MEMBER for Mallee Anne Webster has denied claims The Nationals used grants programs to pork-barrel in the electorate.
Regional Development Minister Catherine King announced before Tuesday’s Budget the government was not proceeding with two funding programs she said “favoured” Nationals electorates.
Ms King said the Building Better Regions Fund round 6 would not proceed and the Community Development Grants program would close, with both to be replaced by new programs.
Dr Webster said the Coalition would not “accept the language of rorts or pork-barreling” coming from the government.
“It is offensive for regions like Mallee to have the Labor Government choose to frame any spending or investment in our communities as politicisation,” Dr Webster said.
“Councils across my electorate consider funding to them as necessary, not rorts.”
An Australian National Audit Office review of $1.15 billion in grants during the first five rounds of the BBRF resulted in Nationals electorates receiving $104 million – or 29 per cent – more funding than would have been awarded to recipients on a merit basis.
While it noted the BBRF was “partly effective and consistent” with grant guidelines, the July report concluded there was an “increasing disconnect” between the published merit criteria and applications approved by the ministerial panel.

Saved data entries
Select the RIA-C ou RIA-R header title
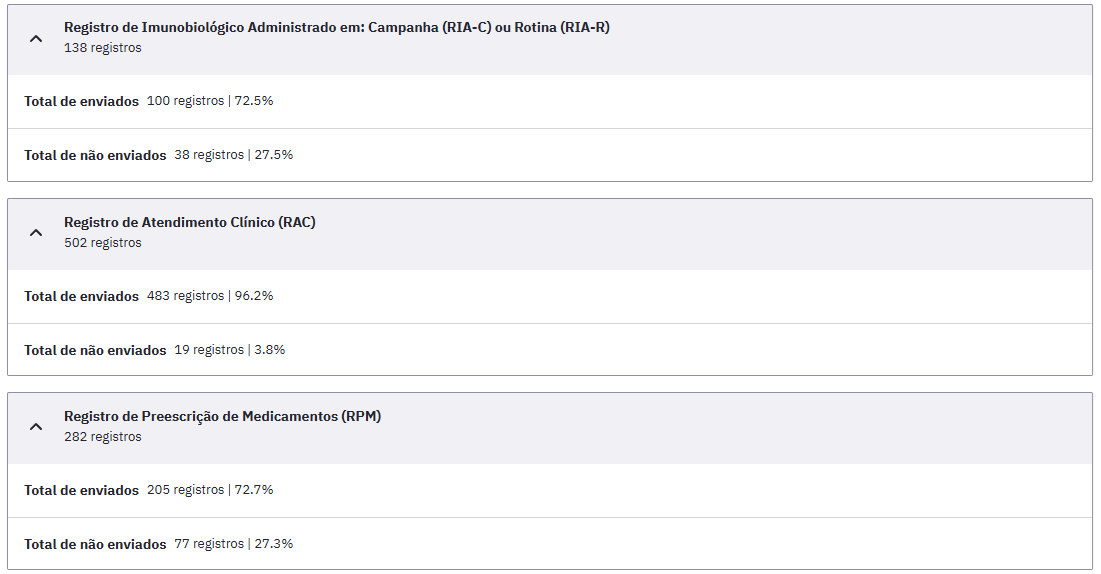Image resolution: width=1101 pixels, height=574 pixels. click(x=337, y=27)
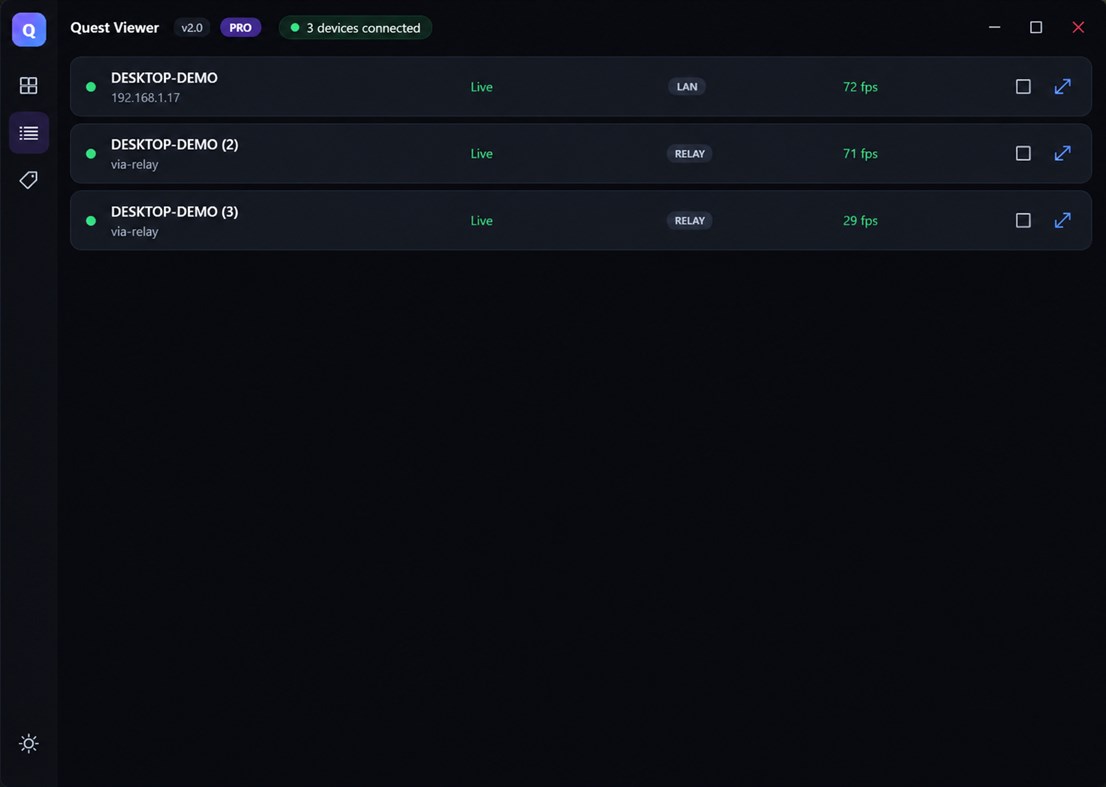Click the v2.0 version label
Viewport: 1106px width, 787px height.
tap(192, 28)
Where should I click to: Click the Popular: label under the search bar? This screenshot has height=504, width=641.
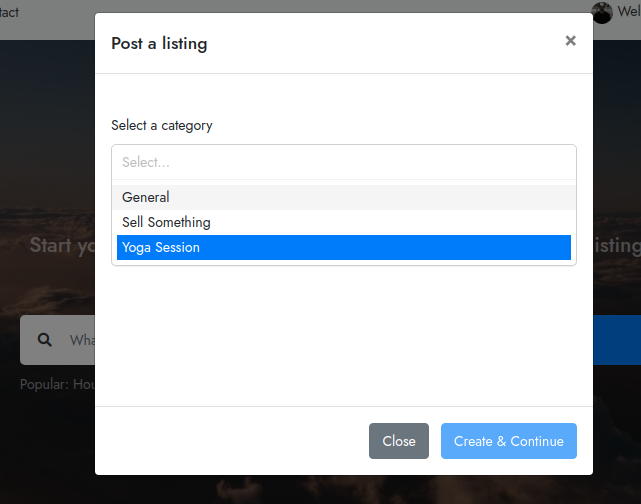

EXERCISE INSTRUCTIONS.
Answer these from the regional grants article:
(a) Which two funding programs did Catherine King say were ending?
(b) According to the audit review, how much more funding did Nationals electorates receive than merit would have given them?
(c) In what month was the audit report released?

TASK RESULT.
(a) Round 6 of the Building Better Regions Fund would not proceed, and the Community Development Grants program would close.
(b) $104 million, or 29 per cent more.
(c) July.